What you need to do ::
Would you reproduce exactly the lines below from the one holding "This screenshot has width=1372, height=888." through the one holding "You are a computer-use agent. Image", inclusive, and no others?

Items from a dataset
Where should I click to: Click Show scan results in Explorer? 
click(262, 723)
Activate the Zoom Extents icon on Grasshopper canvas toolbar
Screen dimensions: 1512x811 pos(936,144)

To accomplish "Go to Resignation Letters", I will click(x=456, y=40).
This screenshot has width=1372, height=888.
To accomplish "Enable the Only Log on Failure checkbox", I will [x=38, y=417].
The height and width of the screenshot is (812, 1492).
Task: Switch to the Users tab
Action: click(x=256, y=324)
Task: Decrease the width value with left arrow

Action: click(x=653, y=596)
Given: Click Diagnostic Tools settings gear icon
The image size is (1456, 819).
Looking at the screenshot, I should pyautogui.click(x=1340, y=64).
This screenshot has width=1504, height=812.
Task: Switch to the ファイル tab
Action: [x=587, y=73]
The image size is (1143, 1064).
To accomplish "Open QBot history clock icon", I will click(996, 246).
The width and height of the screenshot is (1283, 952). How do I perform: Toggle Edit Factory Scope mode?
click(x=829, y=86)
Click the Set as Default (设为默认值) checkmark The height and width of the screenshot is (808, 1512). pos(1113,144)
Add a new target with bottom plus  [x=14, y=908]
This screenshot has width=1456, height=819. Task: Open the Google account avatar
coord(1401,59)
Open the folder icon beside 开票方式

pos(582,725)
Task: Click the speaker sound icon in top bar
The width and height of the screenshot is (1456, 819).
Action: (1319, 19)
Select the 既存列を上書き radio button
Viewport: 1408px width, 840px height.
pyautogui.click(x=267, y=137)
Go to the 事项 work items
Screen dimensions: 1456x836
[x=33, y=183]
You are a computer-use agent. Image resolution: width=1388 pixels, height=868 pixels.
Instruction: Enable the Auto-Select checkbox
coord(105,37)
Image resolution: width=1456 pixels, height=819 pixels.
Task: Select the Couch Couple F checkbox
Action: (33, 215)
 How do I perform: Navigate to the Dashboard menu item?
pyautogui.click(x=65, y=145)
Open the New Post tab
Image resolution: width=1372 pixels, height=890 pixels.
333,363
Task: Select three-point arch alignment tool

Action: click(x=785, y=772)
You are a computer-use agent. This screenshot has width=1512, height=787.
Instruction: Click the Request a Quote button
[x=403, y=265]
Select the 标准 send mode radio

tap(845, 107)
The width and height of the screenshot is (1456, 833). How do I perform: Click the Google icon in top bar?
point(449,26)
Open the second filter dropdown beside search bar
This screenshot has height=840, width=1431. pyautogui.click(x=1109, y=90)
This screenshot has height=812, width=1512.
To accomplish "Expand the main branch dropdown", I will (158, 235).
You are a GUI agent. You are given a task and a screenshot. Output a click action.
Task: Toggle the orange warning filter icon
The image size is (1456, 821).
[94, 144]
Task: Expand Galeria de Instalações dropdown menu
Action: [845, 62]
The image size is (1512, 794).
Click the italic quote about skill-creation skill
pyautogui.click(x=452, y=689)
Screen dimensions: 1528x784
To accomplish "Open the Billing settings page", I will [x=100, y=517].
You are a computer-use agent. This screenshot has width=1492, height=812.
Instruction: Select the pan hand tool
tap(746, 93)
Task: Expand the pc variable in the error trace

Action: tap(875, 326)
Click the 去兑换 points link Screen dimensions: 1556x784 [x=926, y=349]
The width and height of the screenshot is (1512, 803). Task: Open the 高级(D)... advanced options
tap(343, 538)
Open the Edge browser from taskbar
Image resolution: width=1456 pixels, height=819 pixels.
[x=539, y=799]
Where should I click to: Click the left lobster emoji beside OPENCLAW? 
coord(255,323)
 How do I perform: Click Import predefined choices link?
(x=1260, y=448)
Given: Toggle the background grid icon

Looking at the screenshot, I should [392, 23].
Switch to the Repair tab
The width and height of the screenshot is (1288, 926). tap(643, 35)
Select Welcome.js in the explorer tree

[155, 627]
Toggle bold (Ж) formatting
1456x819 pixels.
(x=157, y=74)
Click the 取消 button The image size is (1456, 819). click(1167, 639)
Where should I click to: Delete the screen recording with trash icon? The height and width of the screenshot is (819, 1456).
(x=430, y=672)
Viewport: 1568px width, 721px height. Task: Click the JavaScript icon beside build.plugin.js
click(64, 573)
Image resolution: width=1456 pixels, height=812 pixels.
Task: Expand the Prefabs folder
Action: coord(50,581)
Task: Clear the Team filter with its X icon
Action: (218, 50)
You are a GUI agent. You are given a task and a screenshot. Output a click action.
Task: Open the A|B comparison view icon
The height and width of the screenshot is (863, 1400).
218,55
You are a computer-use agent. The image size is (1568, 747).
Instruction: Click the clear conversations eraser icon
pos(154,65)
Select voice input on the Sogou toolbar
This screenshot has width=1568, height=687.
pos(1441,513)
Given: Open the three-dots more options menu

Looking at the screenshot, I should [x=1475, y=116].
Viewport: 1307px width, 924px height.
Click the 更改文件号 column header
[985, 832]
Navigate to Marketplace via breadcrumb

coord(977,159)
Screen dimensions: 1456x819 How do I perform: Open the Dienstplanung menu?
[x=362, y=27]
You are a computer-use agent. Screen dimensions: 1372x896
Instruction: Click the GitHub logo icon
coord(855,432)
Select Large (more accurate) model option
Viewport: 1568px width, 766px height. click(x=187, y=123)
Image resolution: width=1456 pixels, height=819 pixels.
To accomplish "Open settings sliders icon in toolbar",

Exercise output ::
This screenshot has width=1372, height=888.
To accomplish "Enable the Only Log on Failure checkbox", I will [x=38, y=417].
The height and width of the screenshot is (812, 1492).
Task: Switch to the Users tab
Action: click(x=256, y=324)
Task: Decrease the width value with left arrow

Action: click(x=653, y=596)
Given: Click Diagnostic Tools settings gear icon
The image size is (1456, 819).
Looking at the screenshot, I should pyautogui.click(x=1340, y=64).
This screenshot has width=1504, height=812.
Task: Switch to the ファイル tab
Action: [x=587, y=73]
The image size is (1143, 1064).
To accomplish "Open QBot history clock icon", I will click(996, 246).
The width and height of the screenshot is (1283, 952). How do I perform: Toggle Edit Factory Scope mode?
click(x=829, y=86)
Click the Set as Default (设为默认值) checkmark The height and width of the screenshot is (808, 1512). pos(1113,144)
Add a new target with bottom plus  [x=14, y=908]
This screenshot has width=1456, height=819. Task: Open the Google account avatar
coord(1401,59)
Open the folder icon beside 开票方式

pos(582,725)
Task: Click the speaker sound icon in top bar
The width and height of the screenshot is (1456, 819).
Action: (1319, 19)
Select the 既存列を上書き radio button
Viewport: 1408px width, 840px height.
pyautogui.click(x=267, y=137)
Go to the 事项 work items
Screen dimensions: 1456x836
[x=33, y=183]
You are a computer-use agent. Image resolution: width=1388 pixels, height=868 pixels.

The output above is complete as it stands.